It is time for our weekly wrap of who has their name in lights at the moment...and who is making headlines for the wrong reasons.
They're on fire!
Toulon: Love them or hate them, you can't deny that the new European champions have assembled a mightily impressive team. Long dismissed as nothing more than a rabble of mercenaries, the work ethic and fighting spirit in the side, embodied by the likes of Juan Martin Fernandez Lobbe, has left the critics eating their words. An elusive Euro-French double is now the challenge.
Cheetahs: No, it isn't a dream, the Cheetahs are still in the mix for a Super Rugby play-off berth. Last weekend's win over the Reds leaves the boys from Bloem 10 points clear of the Stormers - an amazing feat considering the massive difference in budgets. The best part about it is Naka Drotské's team are scoring bucketloads of tries along the way. All together now: Cheetaaaaaaaaaaaahs!
Israel Folau: The biggest thing to hit rugby since Sonny Bill? After just 11 matches in the 15-man code, the Waratahs full-back was named in the Wallabies' first 25-man squad for the Lions series on Sunday. Already a serious threat with ball in hand, the former League star gets better with every game.
Napolioni Nalaga: Clermont's try machine was the only player to play the maximum 720 minutes over the course of the Heineken Cup. His touchdown in the final also cemented his spot at the top of the try-scoring charts.
Julien Bonnaire and Kelly Brown: The Heineken Cup's top tacklers this term with 92 hits each. Brown only missed four in 617 minutes of game time while Bonnaire missed just six in 705 minutes.
Jonny Wilkinson: Toulon's favourite (adopted) son made it 17 successive kicks at goal in the knock-out stages of the Heineken Cup as he continued his 100 percent success rate in the final. The European Player of the Year scored 56 of his side's 61 points in the wins over Leicester, Saracens and Clermont.
Sebastien Bruno: At 38 years, 8 months and 23 days, the Toulon hooker overtook Leinster's Brad Thorn as the oldest player to take home a Heineken Cup winners medal.
Brive: After a single season out of the top flight, Brive have won promotion back into the Top 14 - alongside Pro D2 league champions Oyonnax - after beating Pau 30-10 in their play-off last weekend.
Matt Giteau, Bakkies Botha and Danie Rossouw The Toulon trio joined the elite group of players to have won both Heineken Cup and Super Rugby titles, joining Rod Kafer, Doug Howlett and Brad Thorn.
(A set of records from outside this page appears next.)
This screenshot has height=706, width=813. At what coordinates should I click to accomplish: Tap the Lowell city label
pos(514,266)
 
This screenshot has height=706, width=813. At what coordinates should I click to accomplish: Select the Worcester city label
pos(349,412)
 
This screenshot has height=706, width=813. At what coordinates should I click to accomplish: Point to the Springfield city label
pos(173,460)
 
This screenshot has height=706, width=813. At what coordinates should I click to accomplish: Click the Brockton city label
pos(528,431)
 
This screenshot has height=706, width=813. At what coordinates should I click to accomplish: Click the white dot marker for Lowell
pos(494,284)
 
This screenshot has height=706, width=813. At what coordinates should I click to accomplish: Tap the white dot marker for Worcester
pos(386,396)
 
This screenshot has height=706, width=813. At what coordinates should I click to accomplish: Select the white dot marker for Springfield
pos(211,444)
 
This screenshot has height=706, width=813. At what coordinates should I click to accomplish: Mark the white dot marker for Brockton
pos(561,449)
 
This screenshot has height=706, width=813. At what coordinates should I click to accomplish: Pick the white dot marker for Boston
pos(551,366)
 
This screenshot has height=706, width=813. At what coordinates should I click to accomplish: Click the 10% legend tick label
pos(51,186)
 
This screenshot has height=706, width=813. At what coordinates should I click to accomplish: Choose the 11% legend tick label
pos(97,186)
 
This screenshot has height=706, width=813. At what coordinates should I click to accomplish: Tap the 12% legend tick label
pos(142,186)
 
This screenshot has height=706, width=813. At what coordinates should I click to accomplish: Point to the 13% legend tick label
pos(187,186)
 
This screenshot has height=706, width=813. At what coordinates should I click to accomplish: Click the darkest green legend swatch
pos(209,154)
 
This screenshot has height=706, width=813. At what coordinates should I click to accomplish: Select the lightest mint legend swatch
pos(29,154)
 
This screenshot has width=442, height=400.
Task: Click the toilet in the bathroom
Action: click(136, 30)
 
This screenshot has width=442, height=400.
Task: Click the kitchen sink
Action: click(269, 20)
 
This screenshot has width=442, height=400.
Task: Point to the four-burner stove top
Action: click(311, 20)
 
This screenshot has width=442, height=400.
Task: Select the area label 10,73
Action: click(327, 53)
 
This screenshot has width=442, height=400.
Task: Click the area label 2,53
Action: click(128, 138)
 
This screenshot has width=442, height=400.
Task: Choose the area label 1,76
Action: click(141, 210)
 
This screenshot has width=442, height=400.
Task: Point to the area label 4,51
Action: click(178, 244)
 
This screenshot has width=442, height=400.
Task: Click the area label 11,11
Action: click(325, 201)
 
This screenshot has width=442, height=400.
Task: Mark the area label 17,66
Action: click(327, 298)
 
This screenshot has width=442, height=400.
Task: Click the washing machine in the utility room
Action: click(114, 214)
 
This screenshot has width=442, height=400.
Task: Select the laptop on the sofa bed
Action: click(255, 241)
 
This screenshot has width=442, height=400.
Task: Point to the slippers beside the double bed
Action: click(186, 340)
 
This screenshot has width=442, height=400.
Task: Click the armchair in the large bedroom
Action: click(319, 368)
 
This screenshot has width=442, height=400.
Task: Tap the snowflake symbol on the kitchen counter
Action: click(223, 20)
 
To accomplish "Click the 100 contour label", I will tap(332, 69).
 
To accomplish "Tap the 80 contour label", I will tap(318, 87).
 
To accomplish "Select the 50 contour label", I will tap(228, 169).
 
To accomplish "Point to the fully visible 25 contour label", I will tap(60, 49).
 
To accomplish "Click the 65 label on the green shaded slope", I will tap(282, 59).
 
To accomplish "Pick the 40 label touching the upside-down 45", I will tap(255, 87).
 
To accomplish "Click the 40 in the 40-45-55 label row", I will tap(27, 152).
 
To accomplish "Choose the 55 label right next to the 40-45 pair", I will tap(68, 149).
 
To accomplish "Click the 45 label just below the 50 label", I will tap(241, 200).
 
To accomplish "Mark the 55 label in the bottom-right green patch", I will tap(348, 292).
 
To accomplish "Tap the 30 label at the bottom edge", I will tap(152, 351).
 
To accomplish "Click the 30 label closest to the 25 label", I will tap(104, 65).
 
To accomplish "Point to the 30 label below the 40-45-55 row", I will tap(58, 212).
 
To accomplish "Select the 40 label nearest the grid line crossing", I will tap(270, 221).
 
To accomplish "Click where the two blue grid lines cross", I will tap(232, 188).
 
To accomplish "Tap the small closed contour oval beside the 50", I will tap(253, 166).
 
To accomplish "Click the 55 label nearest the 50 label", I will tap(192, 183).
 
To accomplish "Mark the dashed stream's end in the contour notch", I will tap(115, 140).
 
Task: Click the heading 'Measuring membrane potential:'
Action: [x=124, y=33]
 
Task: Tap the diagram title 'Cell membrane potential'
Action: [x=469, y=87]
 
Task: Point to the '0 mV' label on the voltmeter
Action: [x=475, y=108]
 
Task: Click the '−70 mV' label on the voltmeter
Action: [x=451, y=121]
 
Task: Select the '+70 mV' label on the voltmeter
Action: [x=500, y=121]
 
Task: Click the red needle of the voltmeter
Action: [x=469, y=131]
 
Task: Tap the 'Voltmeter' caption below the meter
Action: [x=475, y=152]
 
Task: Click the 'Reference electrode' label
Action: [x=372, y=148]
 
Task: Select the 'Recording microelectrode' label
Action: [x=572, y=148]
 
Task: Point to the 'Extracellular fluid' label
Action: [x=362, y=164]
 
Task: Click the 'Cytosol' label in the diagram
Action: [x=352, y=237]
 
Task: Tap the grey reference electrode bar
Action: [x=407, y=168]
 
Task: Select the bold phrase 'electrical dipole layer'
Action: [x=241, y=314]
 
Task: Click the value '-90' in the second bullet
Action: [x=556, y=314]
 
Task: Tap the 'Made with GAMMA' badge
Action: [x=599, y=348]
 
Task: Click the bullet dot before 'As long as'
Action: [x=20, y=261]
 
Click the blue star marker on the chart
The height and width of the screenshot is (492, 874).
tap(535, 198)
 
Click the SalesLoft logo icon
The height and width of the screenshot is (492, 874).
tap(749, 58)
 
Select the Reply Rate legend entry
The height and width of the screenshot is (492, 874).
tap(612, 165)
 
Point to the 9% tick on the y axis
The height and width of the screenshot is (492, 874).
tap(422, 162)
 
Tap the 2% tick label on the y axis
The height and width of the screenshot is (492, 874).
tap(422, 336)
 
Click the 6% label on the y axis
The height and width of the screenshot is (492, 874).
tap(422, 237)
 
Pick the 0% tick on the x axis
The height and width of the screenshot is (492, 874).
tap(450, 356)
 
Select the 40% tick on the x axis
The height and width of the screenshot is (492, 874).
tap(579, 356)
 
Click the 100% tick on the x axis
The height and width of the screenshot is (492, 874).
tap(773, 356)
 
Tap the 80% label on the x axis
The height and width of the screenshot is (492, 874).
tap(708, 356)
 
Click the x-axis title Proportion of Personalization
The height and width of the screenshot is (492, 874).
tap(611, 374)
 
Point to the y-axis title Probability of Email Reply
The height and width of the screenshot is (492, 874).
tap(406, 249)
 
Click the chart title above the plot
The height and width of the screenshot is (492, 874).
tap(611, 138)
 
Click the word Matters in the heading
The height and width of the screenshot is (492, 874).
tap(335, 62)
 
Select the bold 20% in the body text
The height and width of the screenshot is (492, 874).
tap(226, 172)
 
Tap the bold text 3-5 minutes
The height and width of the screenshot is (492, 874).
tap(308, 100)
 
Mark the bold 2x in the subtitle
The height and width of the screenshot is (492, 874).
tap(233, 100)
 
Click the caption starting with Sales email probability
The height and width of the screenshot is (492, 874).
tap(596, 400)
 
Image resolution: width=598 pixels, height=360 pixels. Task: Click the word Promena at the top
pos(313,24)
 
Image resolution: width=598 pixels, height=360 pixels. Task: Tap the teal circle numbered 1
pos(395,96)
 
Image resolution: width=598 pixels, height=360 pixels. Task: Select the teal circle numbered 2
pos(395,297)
Graham Henry's rant: We're normally first in line when it comes to jumping to the defence of match officials because publicly slamming referees is seldom a productive exercise and it isn't really in line with the ethos of the game. But when Sir Graham, who is normally pretty good at biting his tongue, starts venting steam like this, it's probably worth taking note. And to be fair, he makes a few solid points. The question now is, will he get away with it? Coaches and players have been disciplined for far less in the past.
Bbbrrr....someone turn the heater up!
Aussie scrum-halves: Robbie Deans obviously doesn't think much of the current crop of number nines Down Under after picking just one in his preliminary squad to face the Lions. Sure, Will Genia is probably the best player in the world in his position but he is, after all, just a human being, a species known to be susceptible to injuries when involved in high speed collisions with other human beings.
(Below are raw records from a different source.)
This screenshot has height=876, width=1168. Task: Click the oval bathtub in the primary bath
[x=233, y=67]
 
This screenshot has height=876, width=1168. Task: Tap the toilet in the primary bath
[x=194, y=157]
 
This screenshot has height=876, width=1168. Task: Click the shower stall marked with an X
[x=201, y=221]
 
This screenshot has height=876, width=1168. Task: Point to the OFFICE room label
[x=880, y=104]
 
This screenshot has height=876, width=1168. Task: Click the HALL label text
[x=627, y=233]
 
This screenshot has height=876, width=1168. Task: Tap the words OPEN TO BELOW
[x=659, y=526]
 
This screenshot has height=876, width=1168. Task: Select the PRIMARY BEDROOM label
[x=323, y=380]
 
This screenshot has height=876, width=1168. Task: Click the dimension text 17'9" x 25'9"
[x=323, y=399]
Clermont: Clermont finished the Heineken Cup with the best stats in almost every department. They scored two excellent tries in the final, in a wonderful display of attacking rugby after enjoying 68 percent possession and 75 percent territory. They also made 166 carries compared to Toulon's 66 and beat 24 defenders to Toulon's 9....but they lost. Losing finals, a Clermont specialty, is not hot. The difference between the sides in end? Tournament top points-scorer Morgan Parra's missed conversion.
Delon Armitage: In his own words, that wave at Brock James was "stupid" and left an unpleasant taste in the mouth after an otherwise great game of rugby.
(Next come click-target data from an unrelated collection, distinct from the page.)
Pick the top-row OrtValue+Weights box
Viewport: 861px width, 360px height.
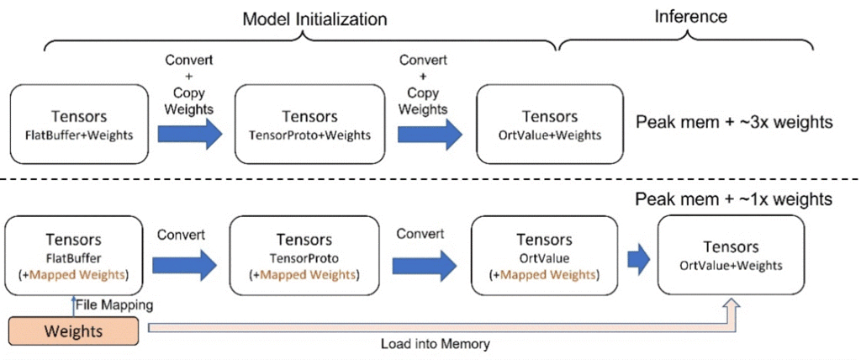coord(549,124)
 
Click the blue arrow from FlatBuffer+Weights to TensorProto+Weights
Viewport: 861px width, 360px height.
coord(190,132)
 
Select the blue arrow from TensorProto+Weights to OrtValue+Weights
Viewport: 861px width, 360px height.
coord(429,132)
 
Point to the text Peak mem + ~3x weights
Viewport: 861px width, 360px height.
coord(734,122)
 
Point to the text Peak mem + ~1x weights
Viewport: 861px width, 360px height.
coord(734,199)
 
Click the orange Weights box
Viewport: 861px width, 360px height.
coord(73,331)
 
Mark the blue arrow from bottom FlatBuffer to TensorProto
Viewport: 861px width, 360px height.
coord(183,262)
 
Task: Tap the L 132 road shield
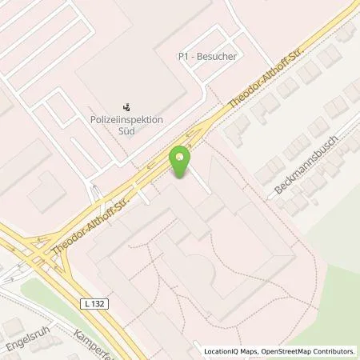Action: [x=86, y=282]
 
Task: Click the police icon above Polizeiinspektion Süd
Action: [x=126, y=106]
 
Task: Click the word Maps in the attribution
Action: [x=247, y=350]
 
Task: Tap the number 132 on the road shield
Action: [x=90, y=282]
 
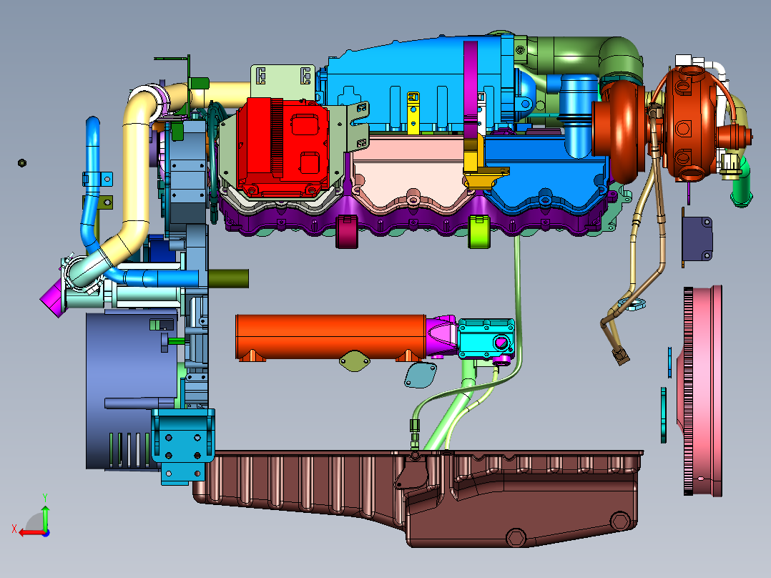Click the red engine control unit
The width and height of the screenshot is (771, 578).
[283, 146]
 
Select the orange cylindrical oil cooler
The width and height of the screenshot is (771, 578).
[330, 337]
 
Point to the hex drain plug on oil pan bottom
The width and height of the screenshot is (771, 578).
[516, 537]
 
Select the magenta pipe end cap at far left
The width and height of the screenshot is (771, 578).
[53, 297]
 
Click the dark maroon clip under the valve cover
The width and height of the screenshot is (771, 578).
[347, 231]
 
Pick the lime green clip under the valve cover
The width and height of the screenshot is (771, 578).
[479, 231]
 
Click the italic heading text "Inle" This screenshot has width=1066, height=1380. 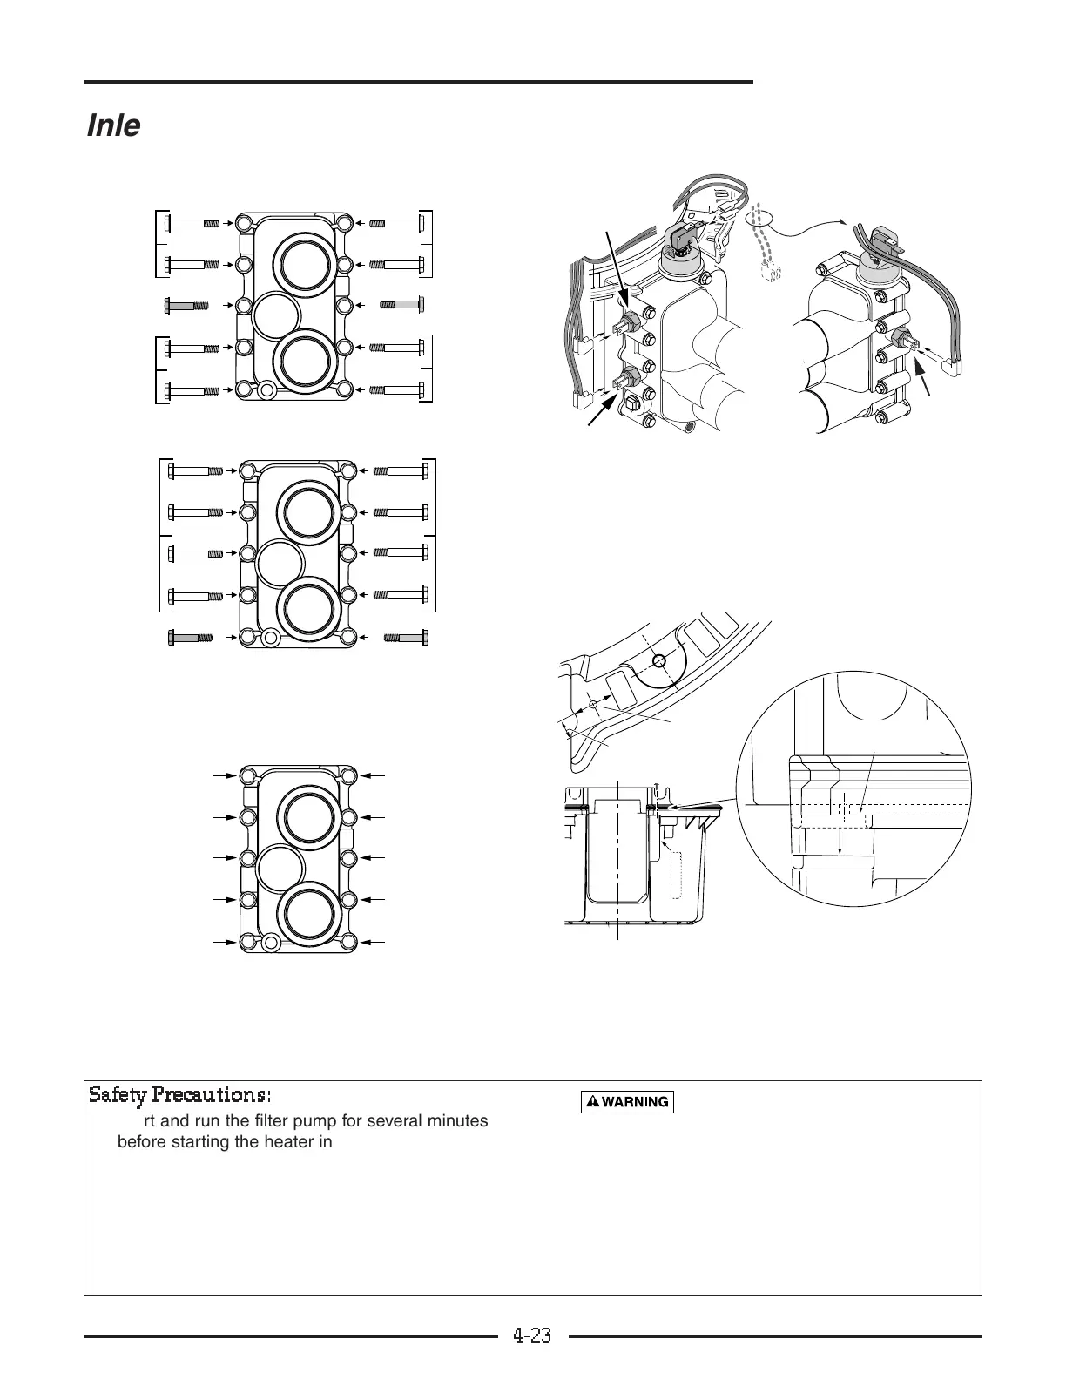[113, 126]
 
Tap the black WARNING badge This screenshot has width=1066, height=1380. [627, 1102]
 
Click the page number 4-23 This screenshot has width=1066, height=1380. [532, 1336]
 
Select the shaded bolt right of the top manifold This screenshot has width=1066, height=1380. [402, 305]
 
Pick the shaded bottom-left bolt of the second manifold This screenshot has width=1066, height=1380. [190, 638]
Super Rugby TMOs: You would think that with a decent screen, proper footage, a variety of camera angles, and a law book nearby Television Match Officials would be able to make the right call almost all of the time. Evidently not... After another weekend of inexplicable decisions from the guys upstairs, we're going to join Super Rugby coaches like Michael Cheika, Dave Rennie, Graham Henry et al in venting our frustration. Unlike heat-of-the moment calls on the field, there should be no margin for error from experienced officials with multiple opportunities to view the evidence. Get it right!